- [Quoted passage]
===============

Hack North Korea: Information Black Market
The Human Rights Foundation (HRF) leads the Hack North Korea initiative aimed at disrupting the information monopoly controlled by dictatorship. The Kim Regime does not allow free, independent media. Punishment for political opposition and defiance includes sentencing to the harshest prisons on Earth or death – for you and your family.
HRF’s Hack North Korea effort is a gathering of defectors, engineers, technologists, activists, designers and investors for smuggling information to North Korean people.
“physically eliminate the kind of human scum that commits such treason.” – Pyongyang promised
Hack North Korea Ideas & Efforts
Last August a Hackathon hosted by the Human Rights Foundation and venture capitalist Alexander Lloyd united Silicon Valley experts with refugees to brainstorm. Current efforts include:
- Balloons carrying leaflets, USB drives, and DVDs
- Short and medium-wave radio broadcasts
- Physically smuggling equipment across the North Korea/Chinese border
Hack North Korea began in 2013 when HRF began its work with Fighters for a Free North Korea. Unlike recent efforts, weather balloons carrying information were launched from South Korea over the North Korean border. Characters on the balloons read, “The regime must fall.” Their payloads were carrying copies of the Korean-language Wikipedia, transistor radios and pro-Democracy leaflets.
Hack North Korea is funded by venture capitalist and angel investor Alexander Lloyd. He is the founder and managing director of Accelerator Ventures, a 10-year-old venture fund focused on seed-stage investments. Prior to his work with Accelerator, Alexander’s bailiwick includes time with Microsoft, Activision, and Apple Computers.
Also read: White House Responds to Sony Hack
Balloon Launch Site Is Within Range of Direct Strike
“The U.S. and the present puppet authorities of South Korea should not forget even a moment that the Rimjin Pavilion,” the balloon launch site, “is within the range of direct sighting strike.”

===============

- [Record extracts]
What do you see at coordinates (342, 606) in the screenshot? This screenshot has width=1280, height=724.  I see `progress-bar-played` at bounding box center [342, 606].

===============

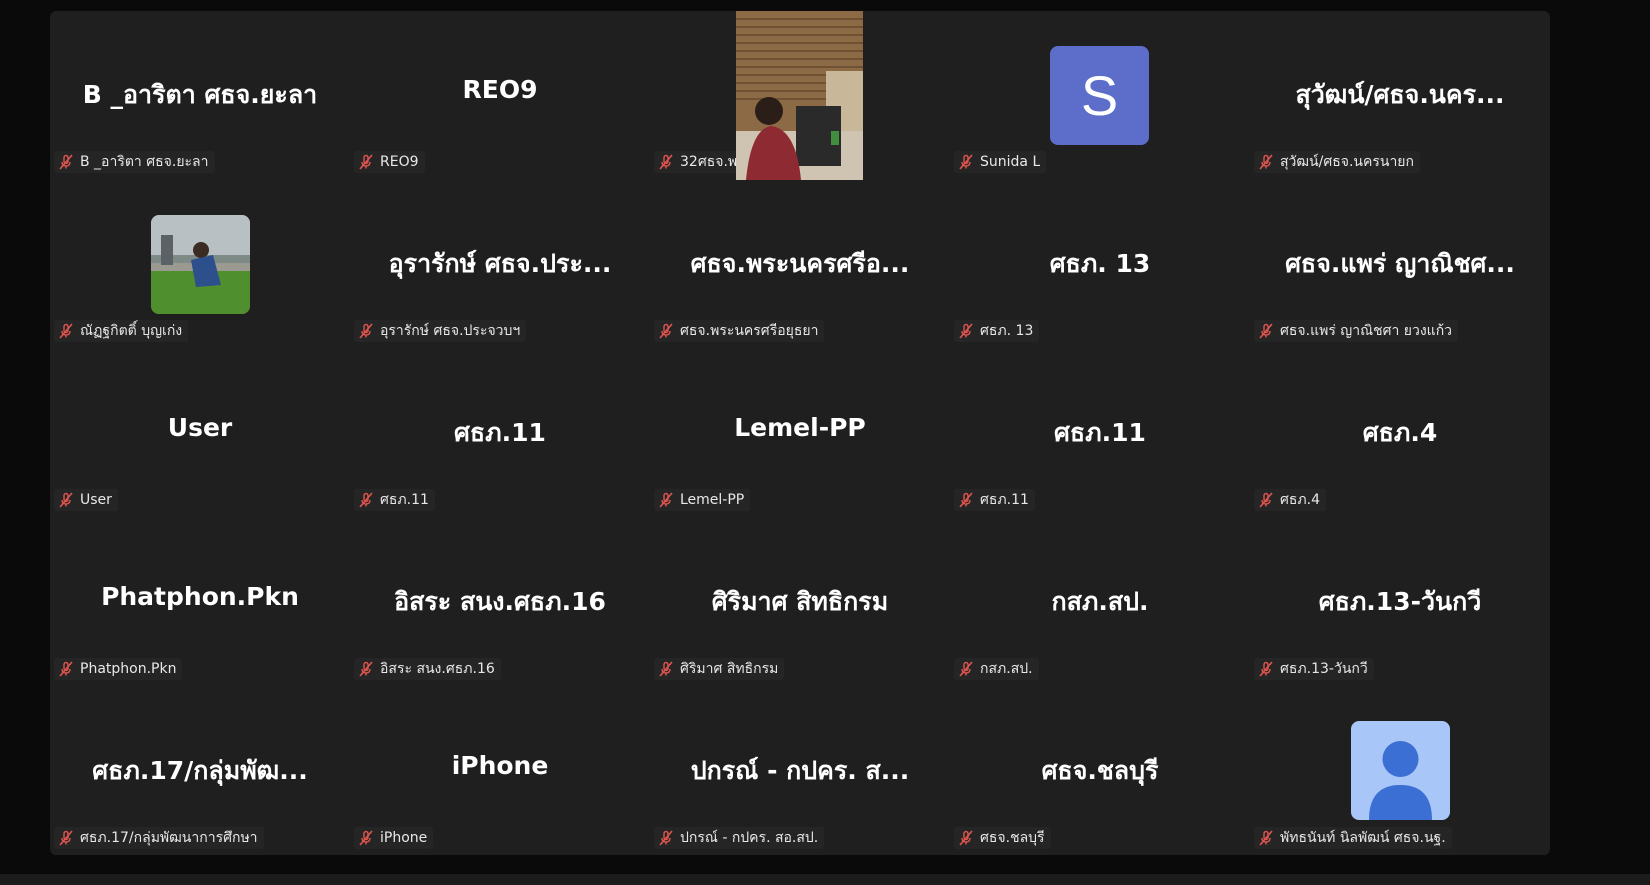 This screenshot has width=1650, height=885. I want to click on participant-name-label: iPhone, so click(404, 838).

===============

- [Required work]
A. Using the Hack North Korea article, explain in one to three sentences why the initiative smuggles information to North Korean people.
B. Extend the Hack North Korea article, picking up after its final quoted warning about the balloon launch site.

- [Answers to the exercises]
A. The initiative aims to disrupt the information monopoly that the dictatorship controls. The Kim Regime does not allow free, independent media.

B.
In the past, North Korea has threatened to shell South Korea in response to the launches. Seoul denied involvement, despite claims of provocation. South Korean police have been known to shut down such launches, citing claims of security from residents. Hack North Korea has not been specifically identified.
Leader of the Fighters for a Free North Korea, Hackaton participant Park Sang Hak, is familiar with the lengths North Korean tyrants will go to get their way. In 2011, South Korean intelligence learned Pyongyang declared Park “Enemy Zero.” An assassin was dispatched to Seoul to murder Park with a poisoned pen. The assassin phoned Park posing as a visitor from Japan interested in helping the movement. Park was alerted by South Korean intelligence prior to his arranged meeting with the would-be investor and escaped demise.
Park is a defector of North Korea. After graduating from college, he was given a job at the government propaganda office in Pyongyang. Park’s father was a North Korean intelligence agent posing as a businessman in Hong Kong. In late 1999, fearing for his life if he returned to North Korea, Park’s father had a message smuggled to his family in North Korea – “Flee to China.”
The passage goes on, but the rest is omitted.